Brief >> Only a slice of the listing below is wanted. Retype the lines from the one containing "This screenshot has width=1165, height=624." through the one containing "Screen dimensions: 974x540", exactly, both ends included.

Dataset records >>
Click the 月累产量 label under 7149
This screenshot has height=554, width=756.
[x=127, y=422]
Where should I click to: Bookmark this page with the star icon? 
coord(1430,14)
---
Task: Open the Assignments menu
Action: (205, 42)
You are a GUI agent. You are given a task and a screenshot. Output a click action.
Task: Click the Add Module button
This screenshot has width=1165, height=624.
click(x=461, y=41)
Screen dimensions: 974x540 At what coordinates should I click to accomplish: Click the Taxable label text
==
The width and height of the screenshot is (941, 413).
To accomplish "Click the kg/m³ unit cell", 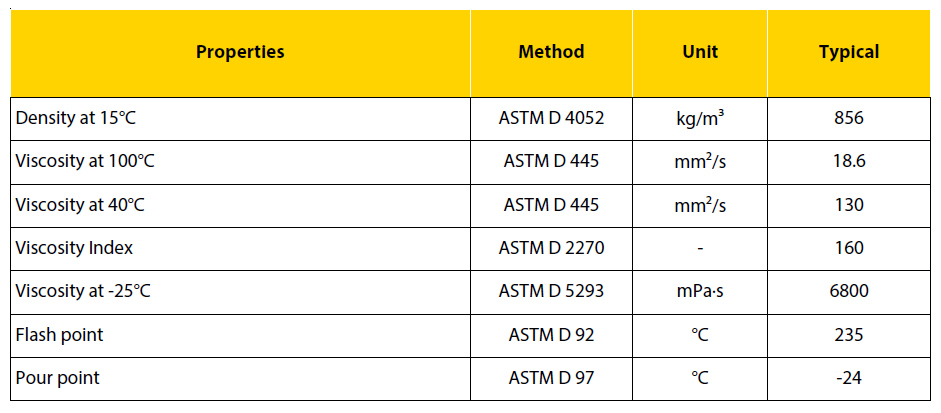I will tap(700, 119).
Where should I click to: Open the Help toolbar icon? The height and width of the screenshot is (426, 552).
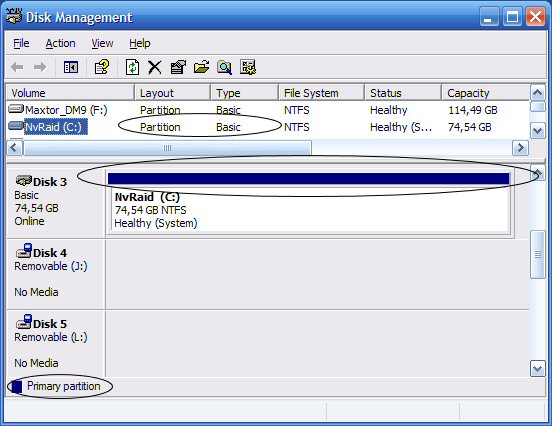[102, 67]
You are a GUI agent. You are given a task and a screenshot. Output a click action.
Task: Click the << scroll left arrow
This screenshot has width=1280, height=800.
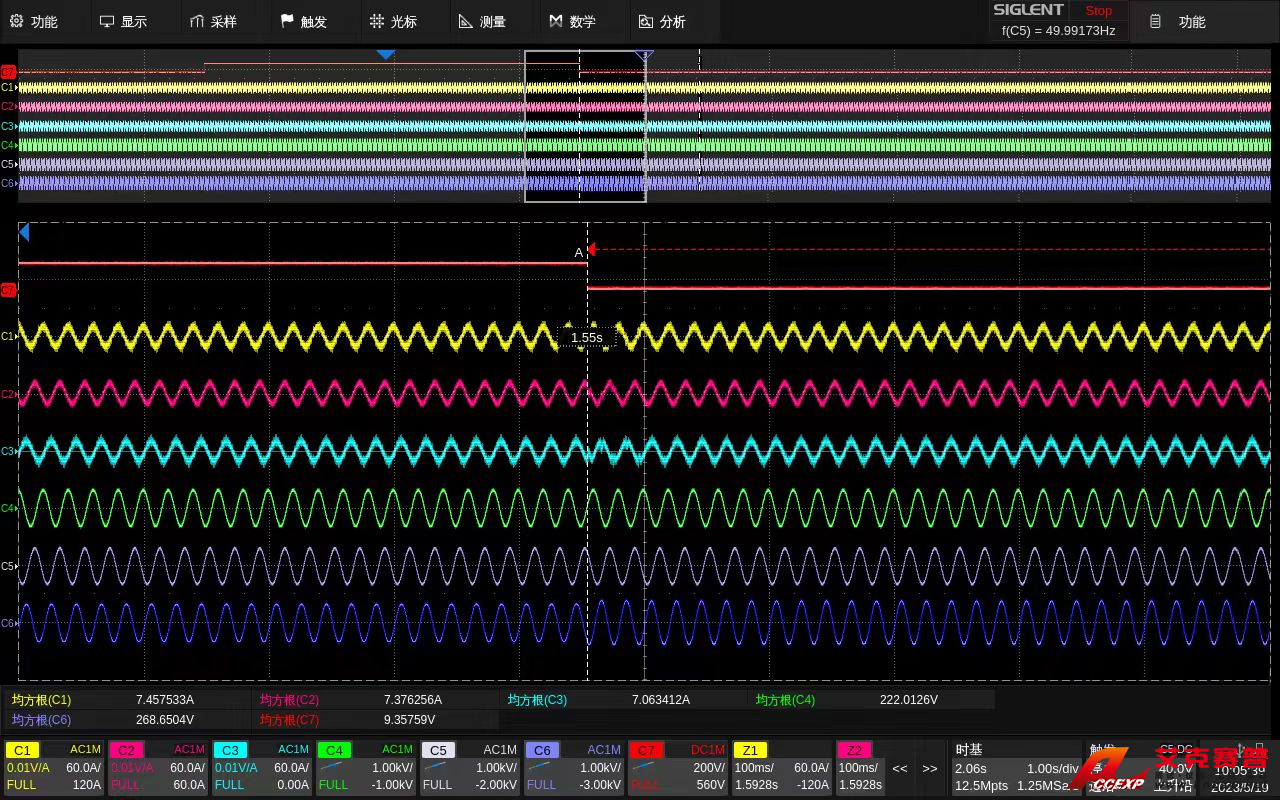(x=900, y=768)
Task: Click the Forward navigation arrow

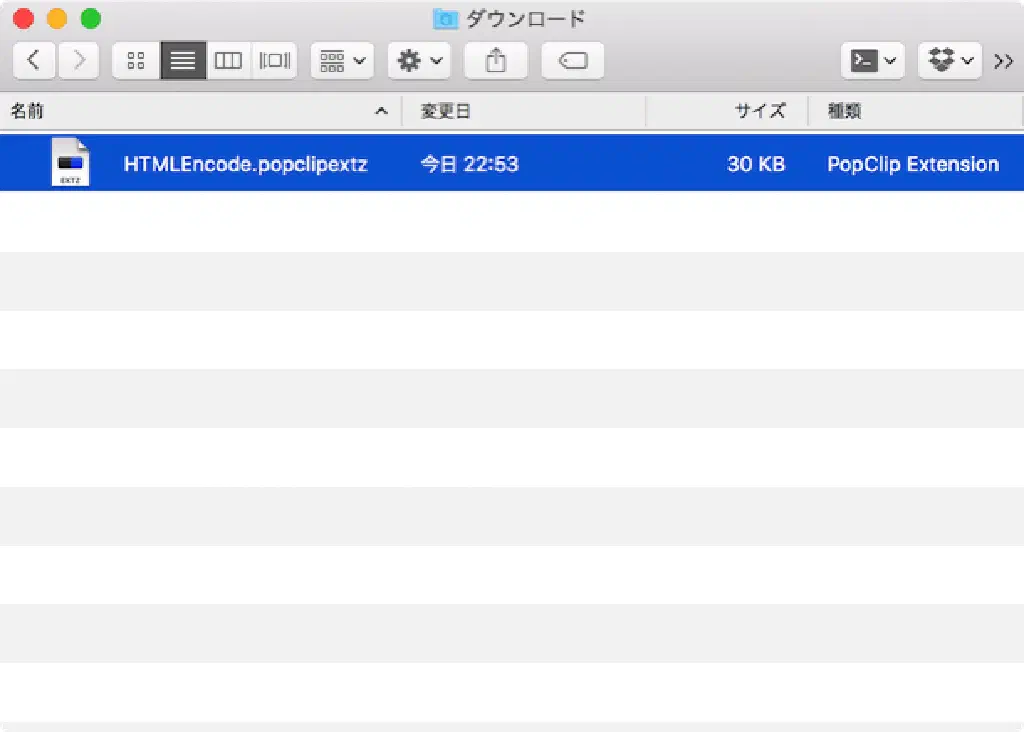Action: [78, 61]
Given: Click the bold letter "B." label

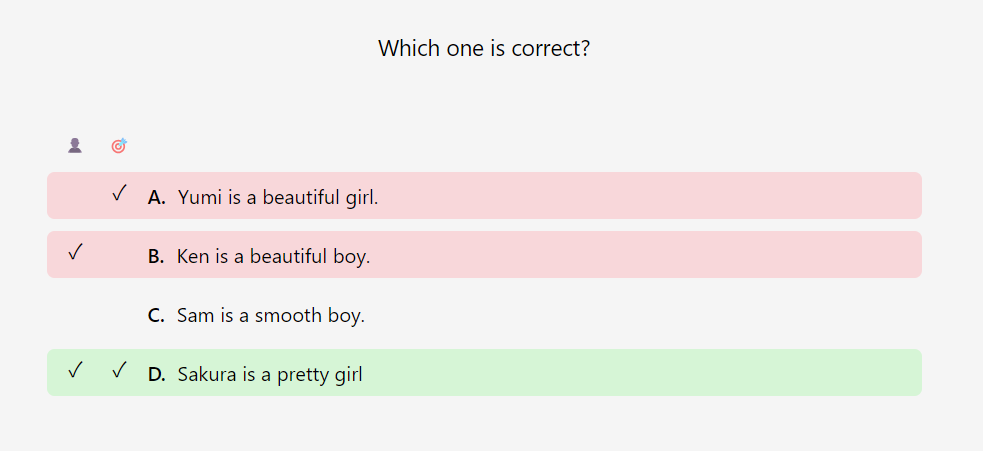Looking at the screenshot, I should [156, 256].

Problem solution >>
This screenshot has width=1165, height=624.
click(x=461, y=41)
Screen dimensions: 974x540 At what coordinates should I click to accomplish: Click the Taxable label text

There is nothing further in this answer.